Eu já sabia que se tratava de uma obra sobre um amor lésbico, pensava ser mais um de tantos sobre o assunto, mas não. Esse é diferente. Esse foi o filme mais íntimo e real sobre um relacionamento que eu vi na vida. Digo já, de cara, que as interpretações e a direção desse filme estão sensacionais. E que é um filme que deve ser visto.

Antes de tudo, vamos resumir em poucas palavras o que é um relacionamento amoroso por definição – se, é claro, vocês me permitirem fazer tal pieguice. Como li recentemente no 9GAG.com, o amor deve ser vivido por duas pessoas cujo o interesse principal na relação é fazer o outro feliz. Isso é amor. Se você pensar mais no seu bem-estar ou deixar de se preocupar, seria egoísmo e, talvez, falso amor. Ok, é isso aí o que eu queria dizer sobre o amor. Logo menos, entenderão o porquê dessa definição marota.

A história começa com a linda menina Adèle, uma jovem ainda no Ensino Méio descobrindo a sua sexualidade. Logo no início, a sua figura não me trouxe nenhuma empatia e achei que ela era uma garota sem personalidade, em busca de um significado pra vida. E ela, realmente, era.

Sua vida muda quando conhece a pintora Emma, uma menina mais velha e um pouco estranha, com seus cabelos azuis. Ela é o oposto de Adèle, pois, enquanto a estudante admirava a arte, através dos romances que devorava, Emma construía arte, através dos quadros que pintava. E essa diferença de modo de viver elabora um desenho perfeito da dissonância entre essas duas garotas. Tanto que, logo nos primeiros encontros, Emma faz um desenho de Adèle à lápis em um caderno, e diz ser apenas um “esboço”, que não está pronto. E, na minha interpretação, era isso o que Adèle era, naquele momento, um esboço. E só ela, através da ajuda de Emma, poderia se tornar uma arte-final.

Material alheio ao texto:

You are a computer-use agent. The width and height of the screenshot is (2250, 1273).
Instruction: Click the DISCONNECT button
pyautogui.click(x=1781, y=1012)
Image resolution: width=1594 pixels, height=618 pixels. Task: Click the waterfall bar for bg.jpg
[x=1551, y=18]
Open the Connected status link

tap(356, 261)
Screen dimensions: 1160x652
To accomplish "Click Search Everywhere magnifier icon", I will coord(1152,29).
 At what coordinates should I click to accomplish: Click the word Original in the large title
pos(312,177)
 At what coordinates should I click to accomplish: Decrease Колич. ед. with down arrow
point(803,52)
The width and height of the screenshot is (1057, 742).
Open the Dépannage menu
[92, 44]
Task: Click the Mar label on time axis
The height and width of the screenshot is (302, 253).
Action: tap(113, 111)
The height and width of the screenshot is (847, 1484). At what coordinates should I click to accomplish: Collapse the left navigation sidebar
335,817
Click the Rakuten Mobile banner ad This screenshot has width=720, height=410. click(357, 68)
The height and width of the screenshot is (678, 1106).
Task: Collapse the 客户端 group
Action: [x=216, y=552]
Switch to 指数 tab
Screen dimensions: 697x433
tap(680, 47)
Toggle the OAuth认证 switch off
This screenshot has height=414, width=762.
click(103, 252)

Mas o tempo passa [e passa também uma sequência longa de sexo lésbico que, à princípio, parece um colírio para os olhos, mas gera certo desconforto por tamanha intimidade]. Vemos que Emma cresce, deixa o cabelo azul para trás, mas seu semblante assume, cada vez mais, traços evidentes de uma personalidade forte, enquanto Adéle continua sem personalidade e não se aprofundando em si mesma, apenas sendo uma pessoa passiva na vida, não se revelando ao mundo.

*SPOILERS*

Adèle sempre quis ser uma dona-de-casa, embora não assumisse isso. Ela gosta da casa, de crianças e de cozinhar, mas, por outro lado, não desenvolvera bem esse aspecto e acabara por se perder em sonhos e aspirações distantes que mais pareciam divagações existenciais. Mais tarde, quando ela vê que Emma é próxima a uma amiga de trabalho bem resolvida e, o mais importante, grávida e feliz, ela sente ciúmes, se entristece e tem sentimentos confusos sobre o relacionamento, que são, na verdade, sentimentos sobre si mesma. O que pode ser um paralelo com a sexualidade primitiva humana, aonde o feminino deve ser preenchido pelo masculino, tanto no sexo, quanto na vida, pois a fêmea seria uma criatura insegura e sem personalidade, e o macho lhe trouxesse as convicções e identidade através de suas conquistas no mundo físico. É claro, Adèle representa o lado feminino e  Emma o masculino.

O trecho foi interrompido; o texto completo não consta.